Species of biting midge

Forcipomyia taiwana, commonly known as "little black mosquito", is a species of biting midge of the genus Forcipomyia, found in Taiwan and China. It mainly sucks human blood, particularly from extremities such as ankles, lower legs, and elbows. Its bite causes the surrounding skin to become red, swollen, and extremely itchy, and can also precipitate more extreme allergic reactions.

== Description ==
Adult Forcipomyia taiwana are approximately 1.4 mm in length. It has a black head and dark brown antennae, mouthparts, chest, and abdomen. Female F. taiwana have short, sparse hairs on their antennae.

The head of the first instar larvae is dark brown, while the body is light yellow and slightly transparent. The head of the mature larvae is dark brown, and the body is yellowish brown. The body length of a mature larva is about 2.7 mm. Larvae have hairs on the back of their chest and legs. The last two segments of the body each have a pair of horns-shaped protrusions with the tips facing backward. The pupa of F. taiwana is about 2 mm long. The newly formed pupa is light brown and turns dark brown as the adult insect nears emergence.

== Distribution ==
Forcipomyia taiwana was originally discovered in 1913 by Japanese entomologist Tokuichi Shiraki in Taichung County, Taiwan. Between 1990 and 1991, it was identified in 11 Taiwanese counties, except for Miaoli, Kaohsiung, Pingtung, and Taitung. By 2012, subsequent surveys had revealed its presence throughout the island.

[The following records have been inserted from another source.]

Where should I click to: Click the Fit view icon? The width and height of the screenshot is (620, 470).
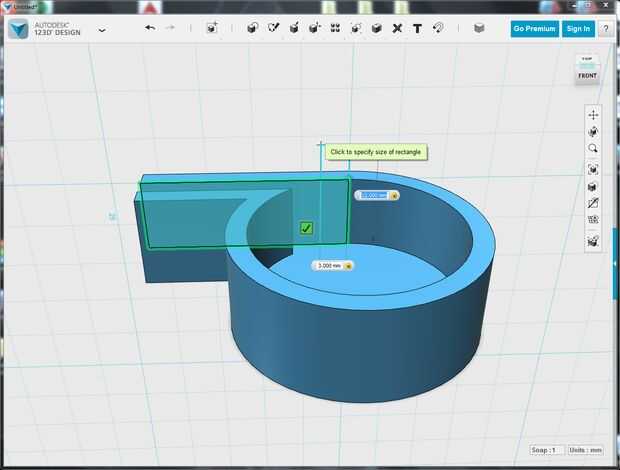[593, 169]
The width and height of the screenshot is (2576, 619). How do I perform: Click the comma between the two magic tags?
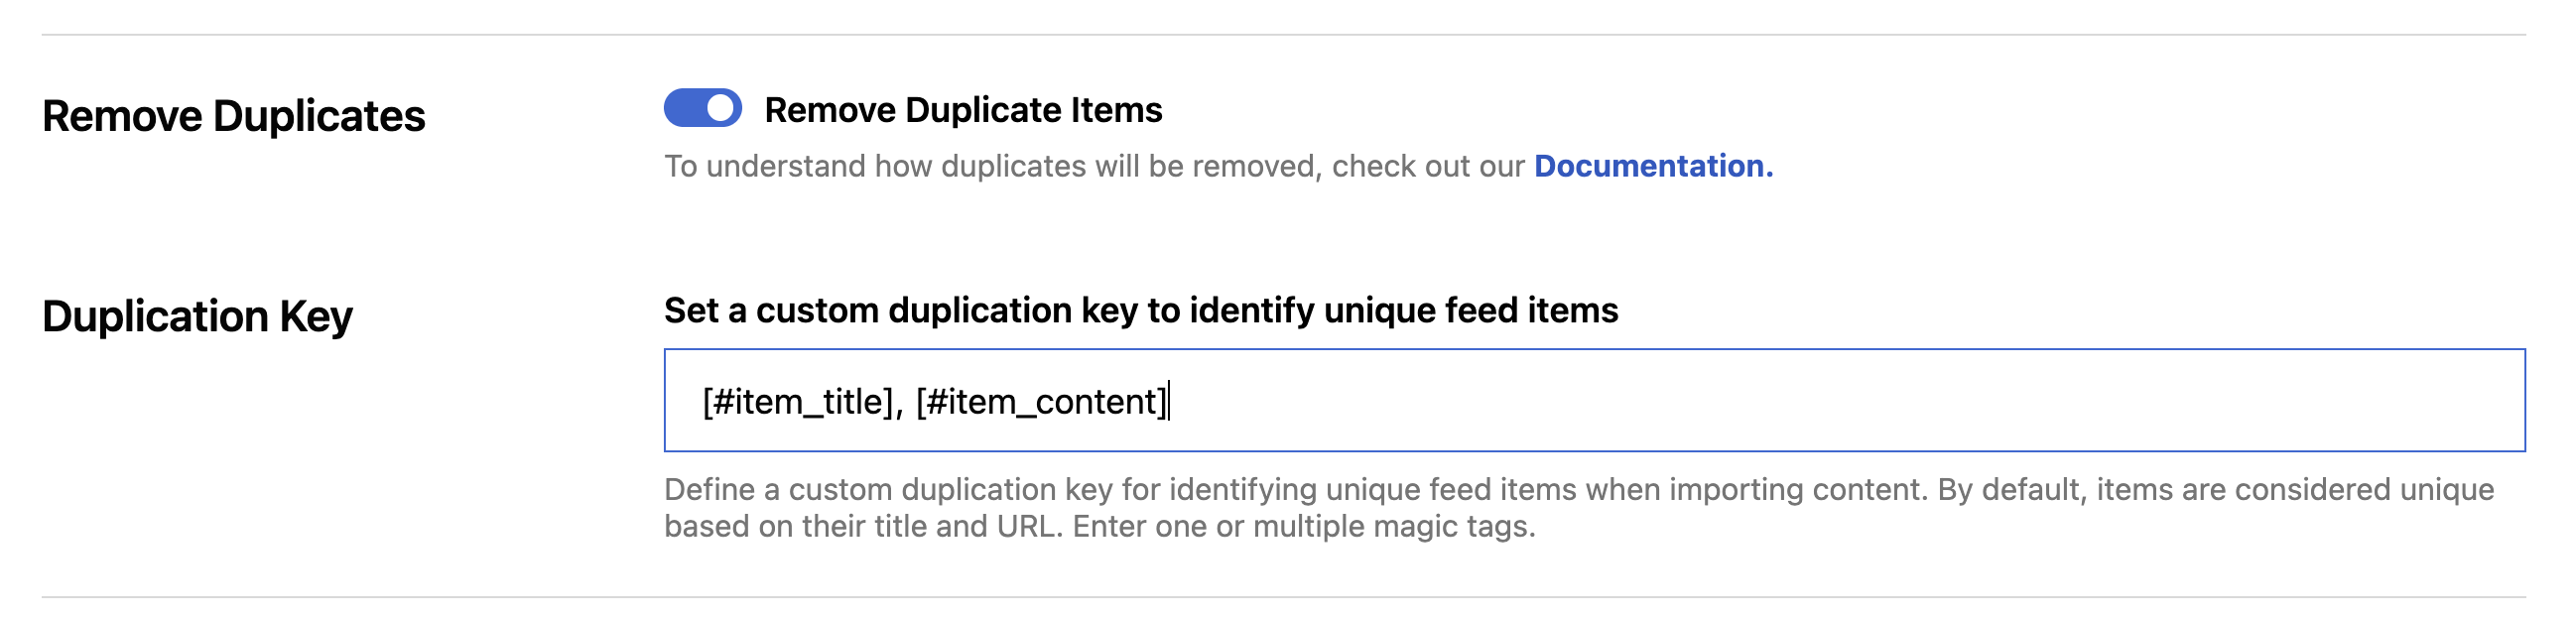[x=899, y=406]
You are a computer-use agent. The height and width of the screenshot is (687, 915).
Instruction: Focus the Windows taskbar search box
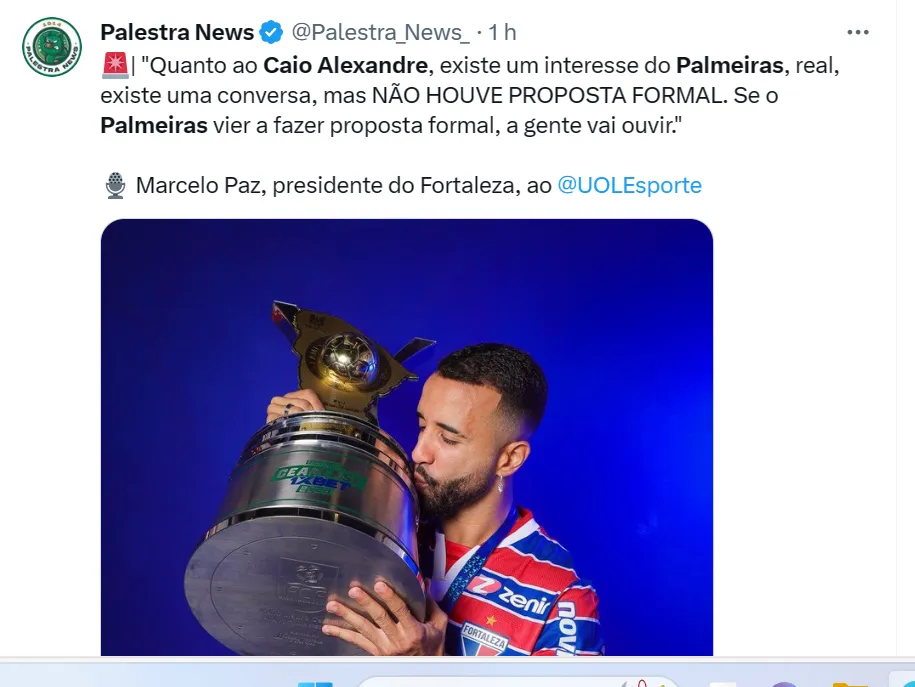pyautogui.click(x=516, y=682)
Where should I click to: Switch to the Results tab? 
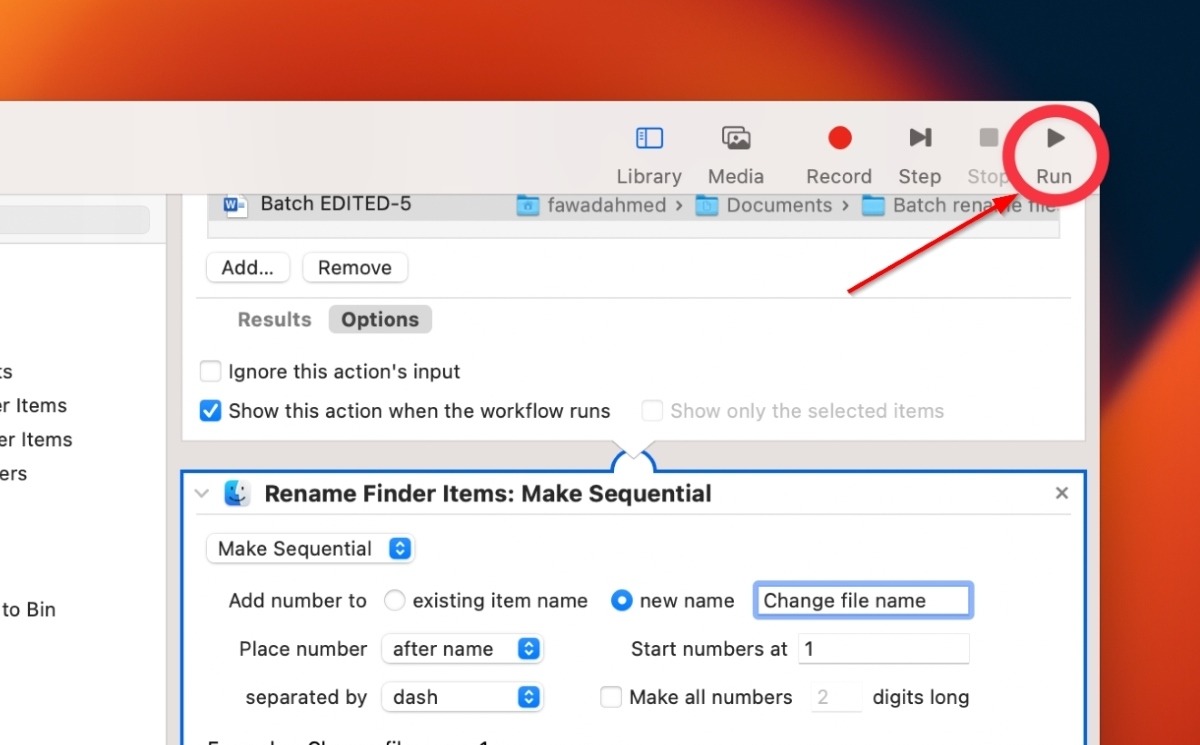(x=274, y=319)
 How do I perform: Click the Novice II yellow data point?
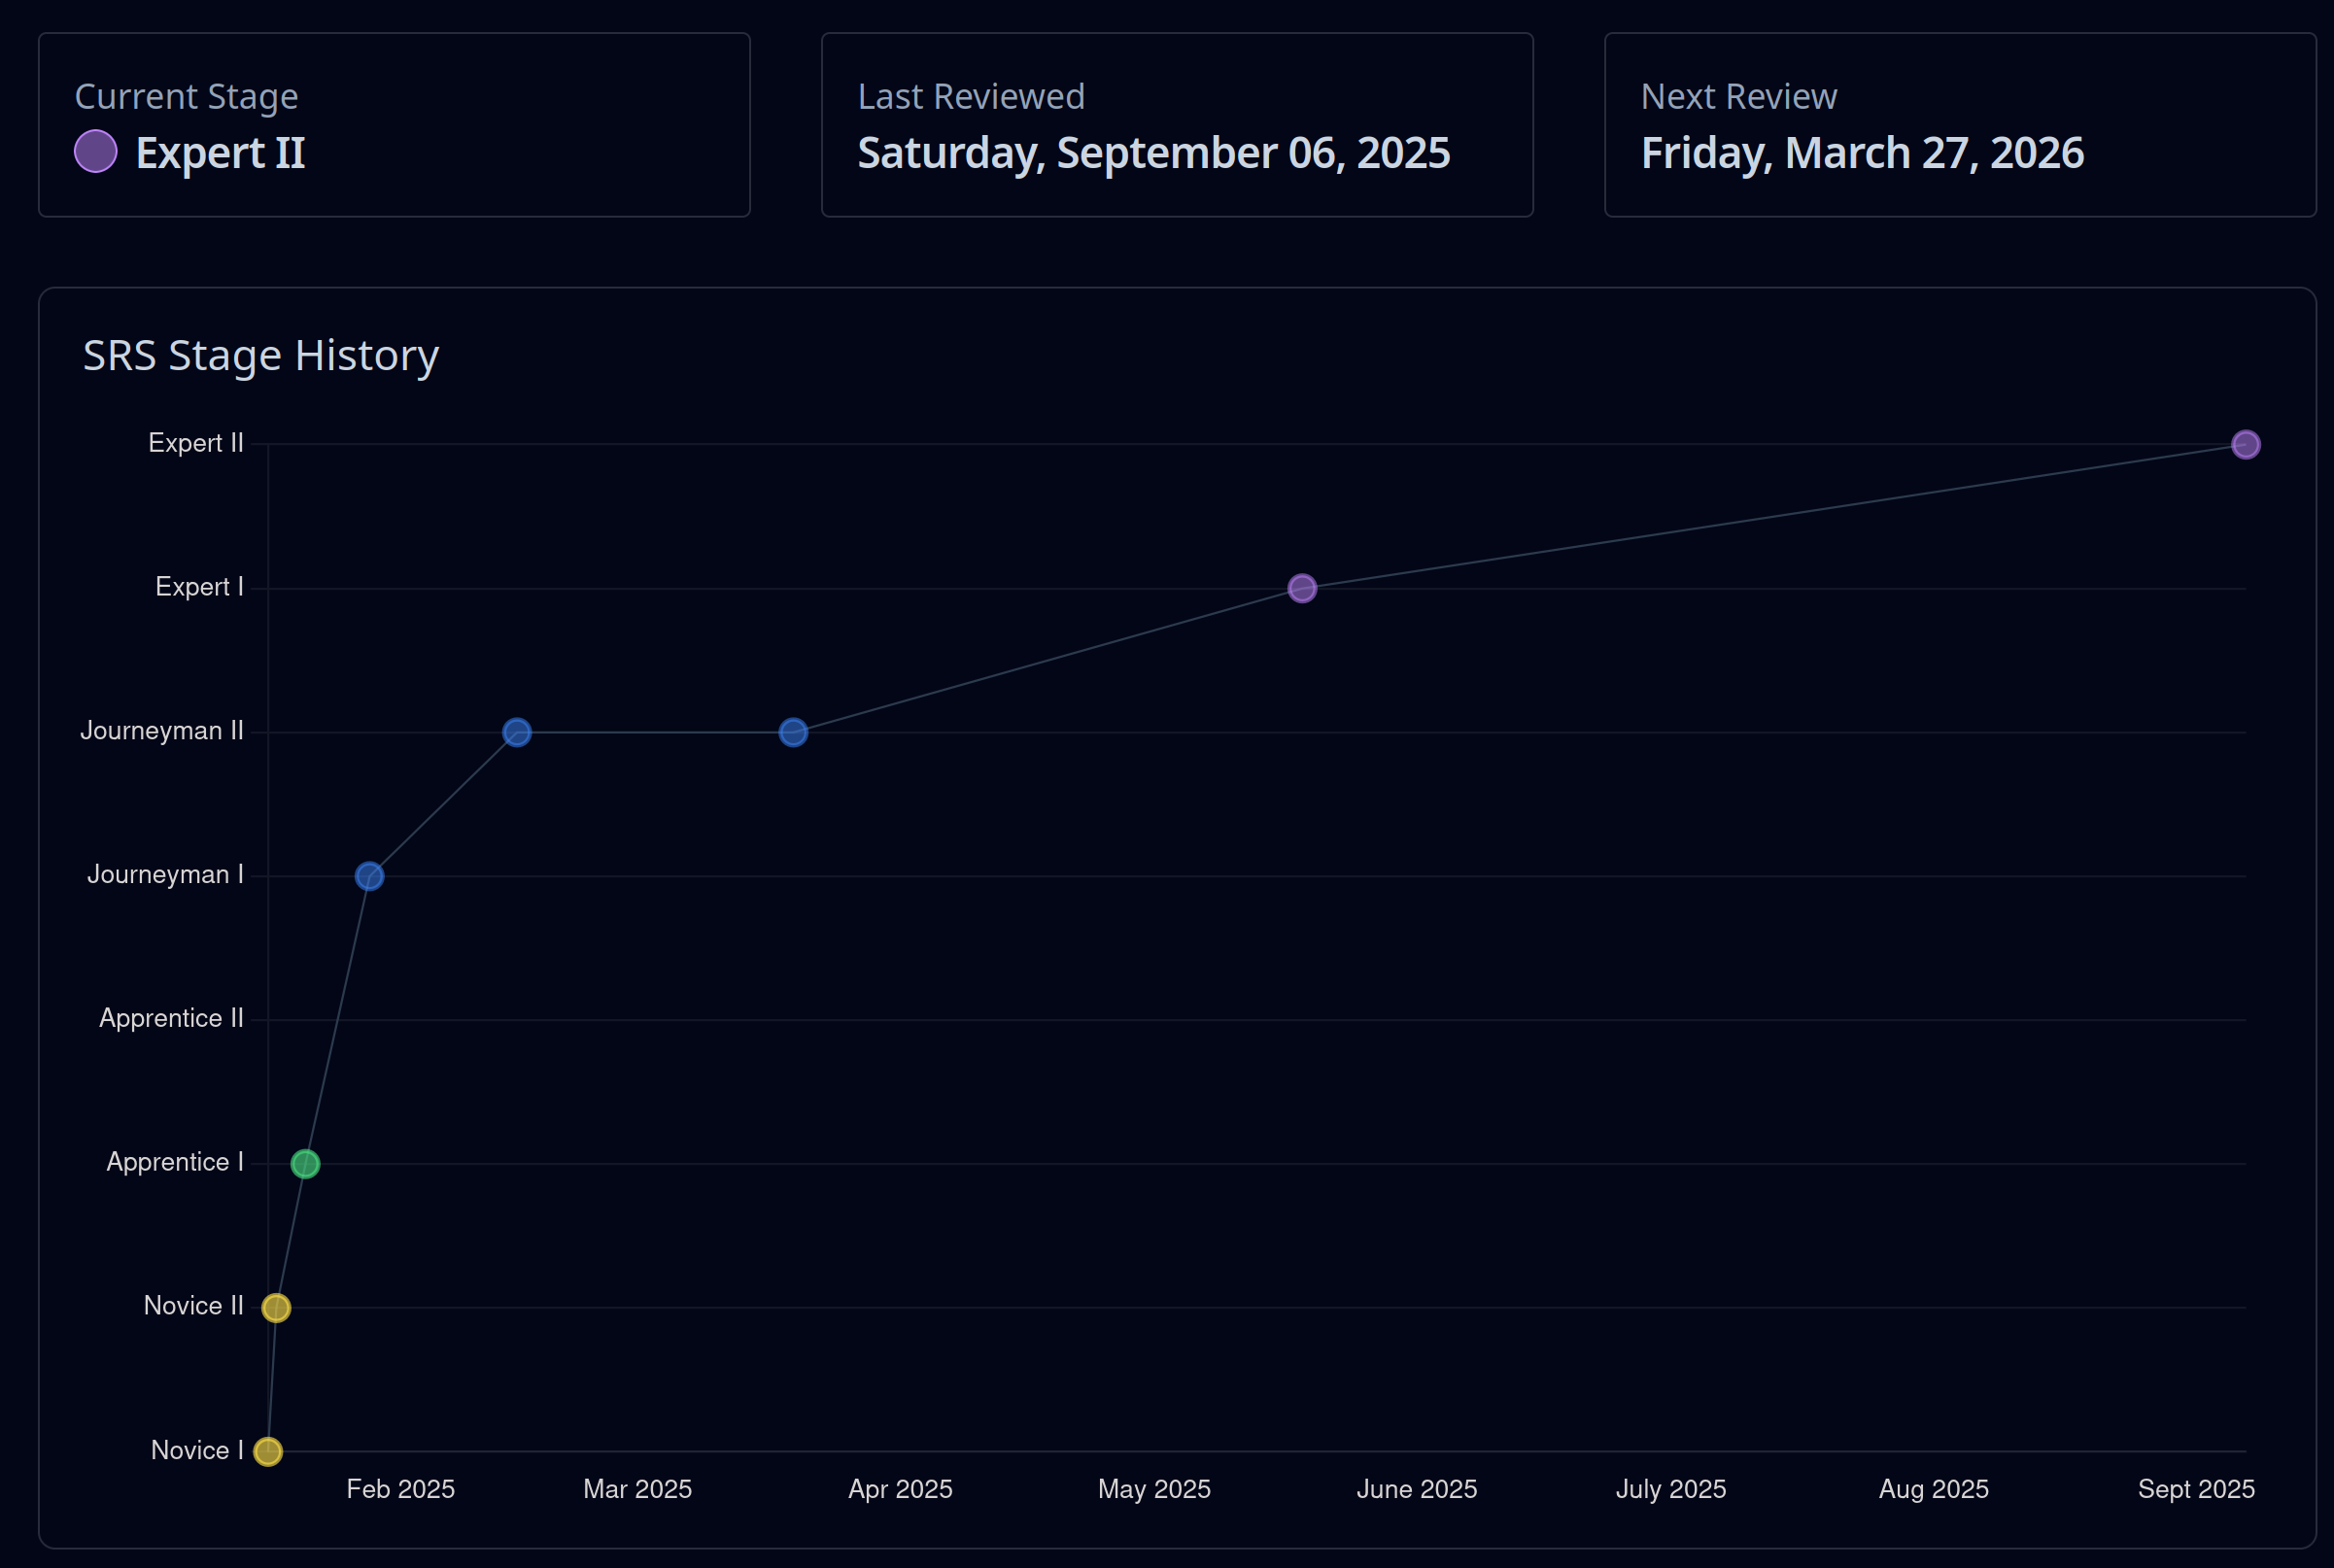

Populations are typically found in moderately moist areas with abundant grass and bushes, such as parks, school grounds, and villages near foothills. It is mostly found at altitudes below 250m, though occurrences have been reported at up to 500m. The rarity of the species at higher altitudes means that high mountain ranges, many of which exist in Taiwan, serve as genetic barriers to F. taiwana populations, leading to considerable genetic differentiation between populations on different sides of the mountain ranges.

== Reproduction ==

F. taiwana breed year-round. Females tend to lay eggs in sunlit, humid soil in areas with high concentrations of blue-green or green algae, which serve as food for the midge's larvae. After feeding on blood, a gravid female F. taiwana lays approximately 40 eggs over 2–3 days. After hatching, larvae reach maturity in about 16 days in conditions of 26 °C and 70% relative humidity.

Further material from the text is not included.